[Complex carotid cavernous sinus fistulas Barrow type D: endovascular treatment via the ophthalmic vein, imaging control with standardized MRI, long-term results].Rofo. 2007 Apr; 179(4):401-5.ROFO
Since feeding arteries from both the internal and external carotid artery are common, cavernous fistulas of Barrow type D are difficult to treat. Embolization using the transarterial approach is considered to be the standard therapy. However, it is often impossible to embolize feeders from the internal carotid artery. The transorbital approach after anterior orbitotomy through the ophthalmic vein is an alternative in this complex situation. The following reports our experience with three female patients who underwent transvenous embolization. Procedural success was documented using standardized MRI and clinical reevaluation.
MATERIALS AND METHODS
Three female patients between 57 and 78 years of age were diagnosed with carotid cavernous fistulas by conventional angiogram. All patients were suffering from exophthalmus and visual impairment. Two patients showed secondary glaucoma and diplopia. In one patient we performed a technically successful transarterial embolization using particles, but no relevant improvement of the patient's condition was seen. Transfemoral transvenous access via the sinus petrosus was not possible in any patient. All patients were then embolized via the ophthalmic vein using GDC detachable coils. All patients were clinically reevaluated by an ophthalmologist. Also a standardized MRI was performed for documentation. Follow-up was performed for the first patient for 32 months, for the second patient for 34 months and for the third patient for 50 months.
Transvenous embolization was technically successful in all three cases. Clinical symptoms disappeared rapidly. Postprocedural MRI showed a symmetric diameter of the ophthalmic vein. Venous congestion of the orbit caused by fatty tissue edema regressed completely. Contrast-enhanced magnetic resonance angiography showed normal arterial vessels without evidence of fistula.

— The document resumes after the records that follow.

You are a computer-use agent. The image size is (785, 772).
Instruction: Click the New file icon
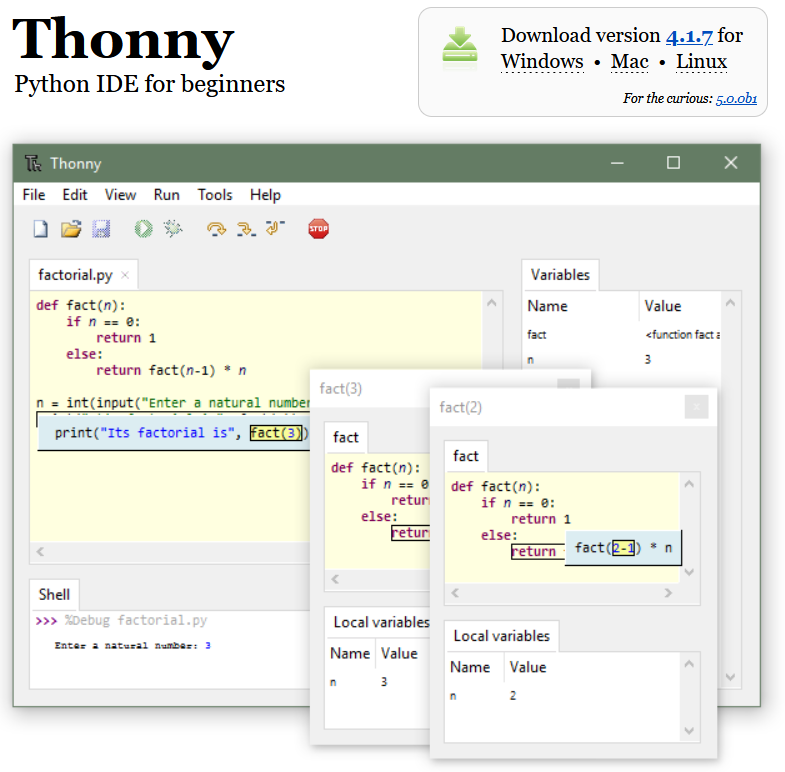click(41, 229)
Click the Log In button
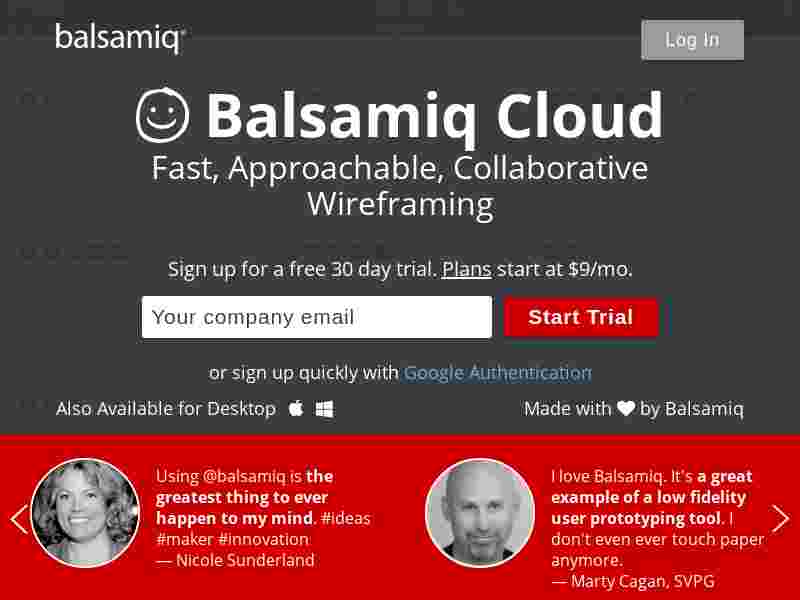800x600 pixels. [692, 40]
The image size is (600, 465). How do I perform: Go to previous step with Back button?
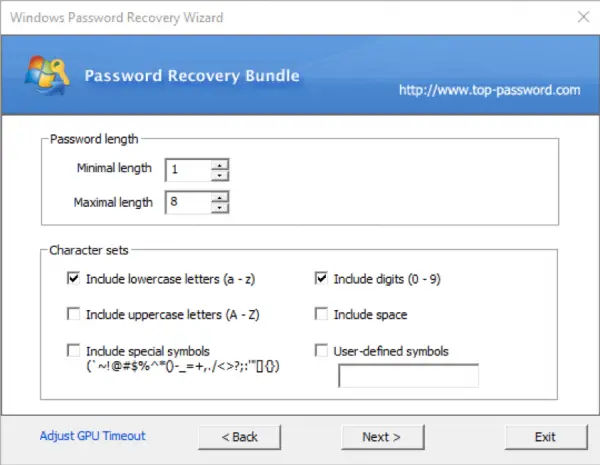[x=240, y=437]

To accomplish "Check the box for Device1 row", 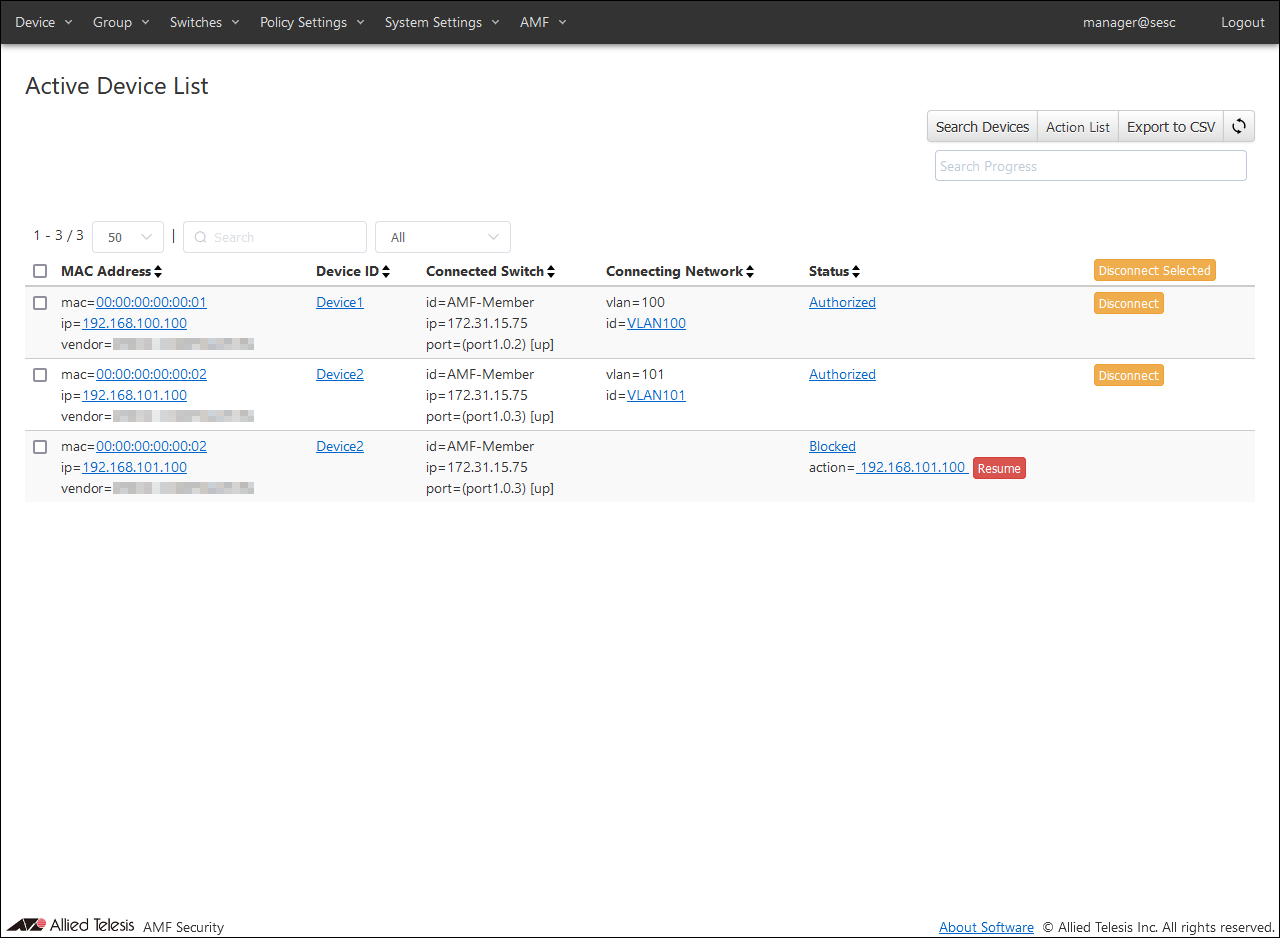I will point(40,303).
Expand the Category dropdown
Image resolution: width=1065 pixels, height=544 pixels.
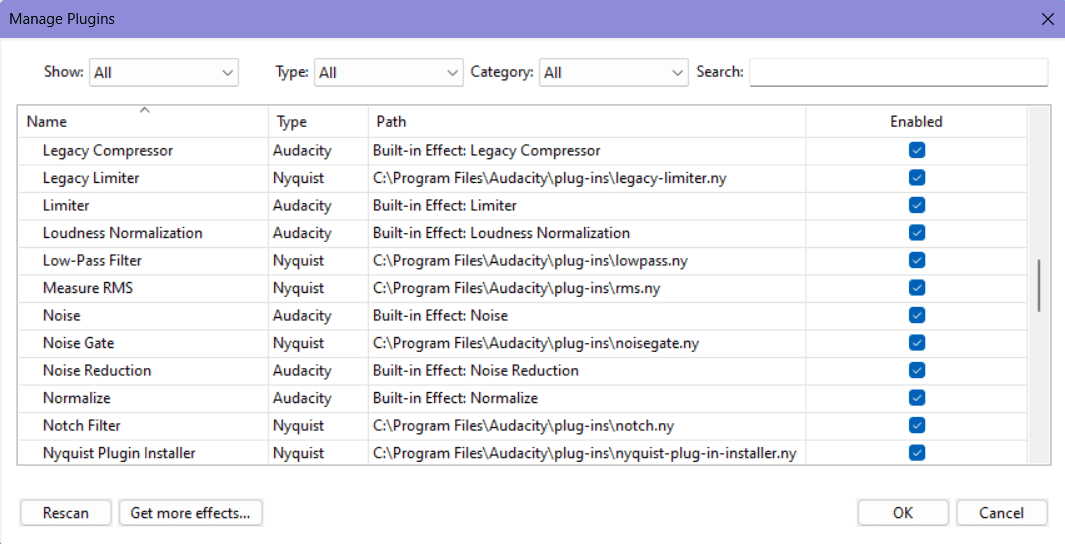tap(613, 73)
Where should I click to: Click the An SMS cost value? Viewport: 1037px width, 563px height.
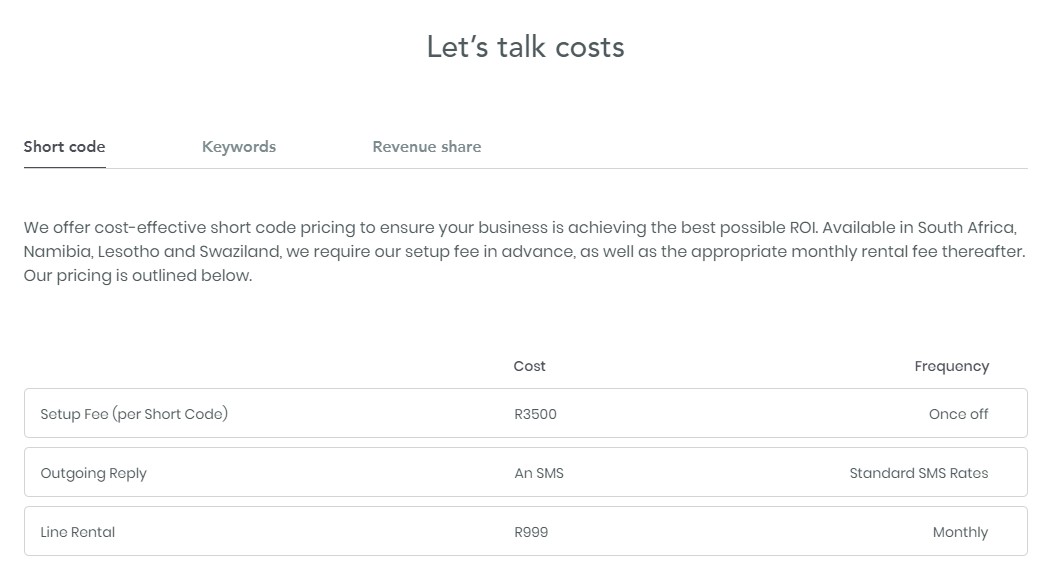(x=539, y=473)
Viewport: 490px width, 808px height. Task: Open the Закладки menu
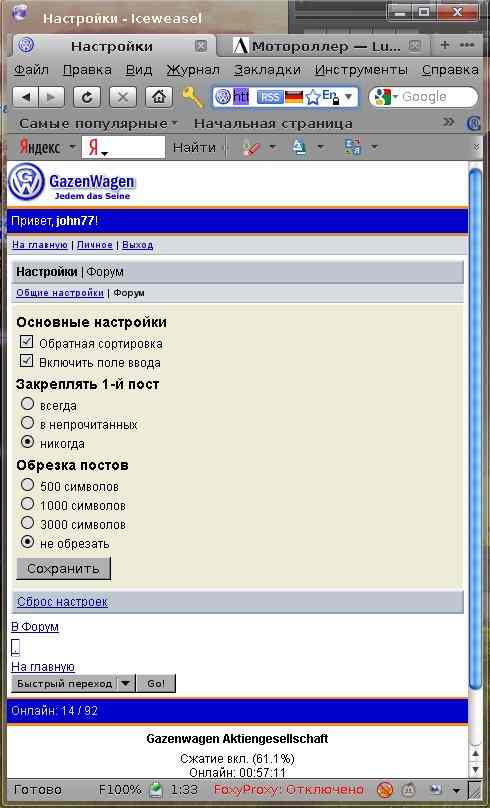[267, 70]
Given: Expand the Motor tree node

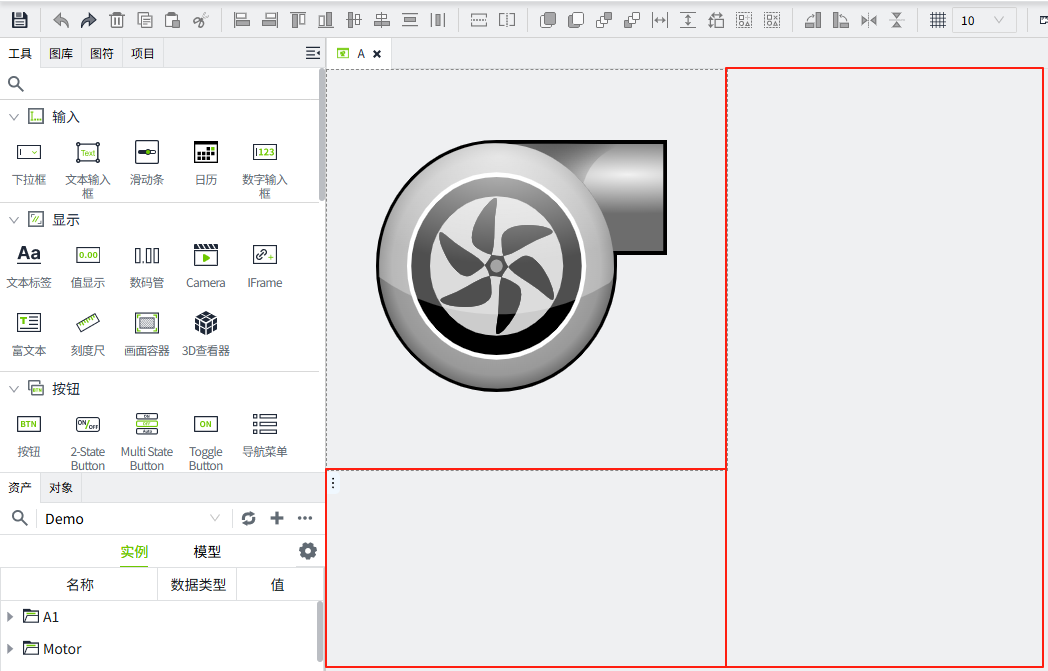Looking at the screenshot, I should (10, 649).

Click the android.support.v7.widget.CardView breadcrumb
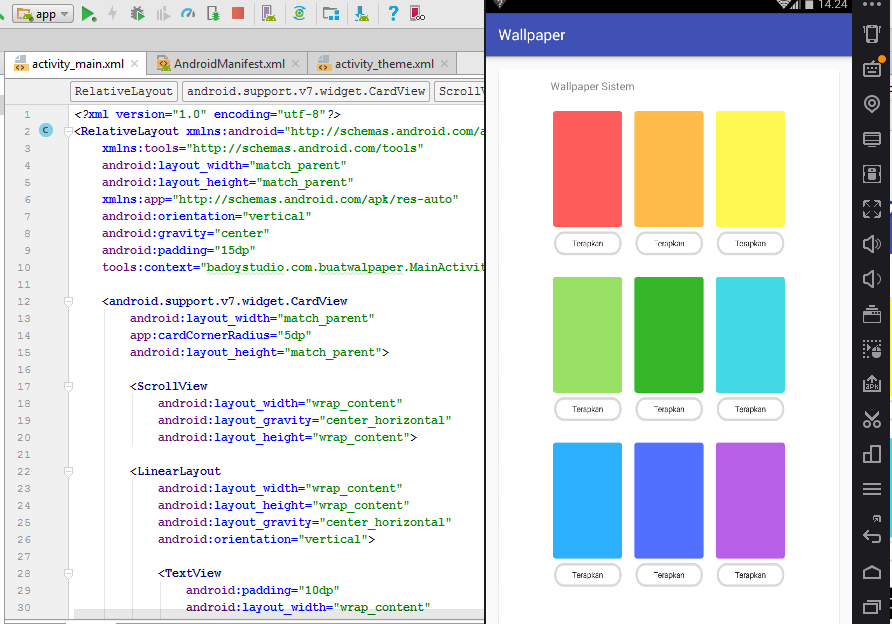coord(305,92)
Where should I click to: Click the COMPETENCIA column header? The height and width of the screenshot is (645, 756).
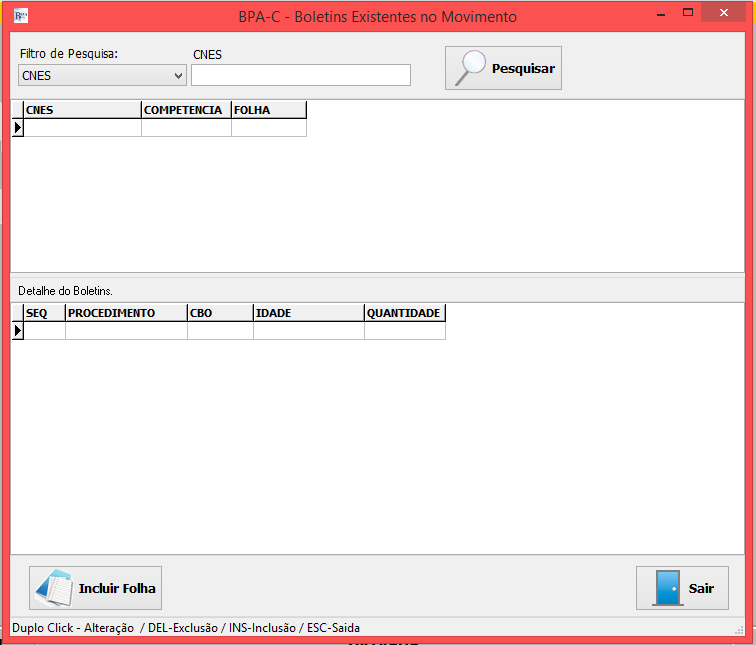185,110
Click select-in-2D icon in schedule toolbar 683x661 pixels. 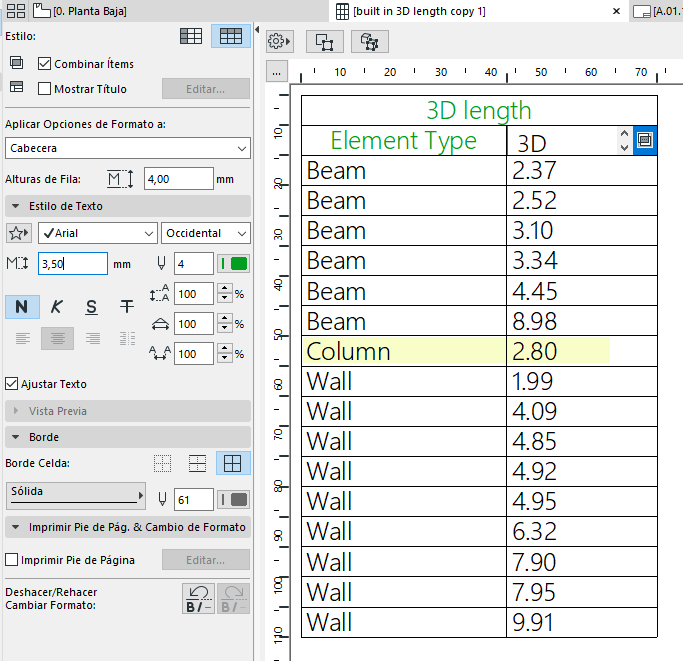click(x=324, y=42)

Complex carotid cavernous fistulas of Barrow type D seem to be successfully treatable by embolization using the transvenous approach. Clinical symptoms seem to regress rapidly after the procedure, with diplopia being the last to regress. MRI imaging criteria for procedural success include a diameter reduction of the ophthalmic vein, a reduction of the orbital fatty tissue edema and an inconspicuous CE-MRA.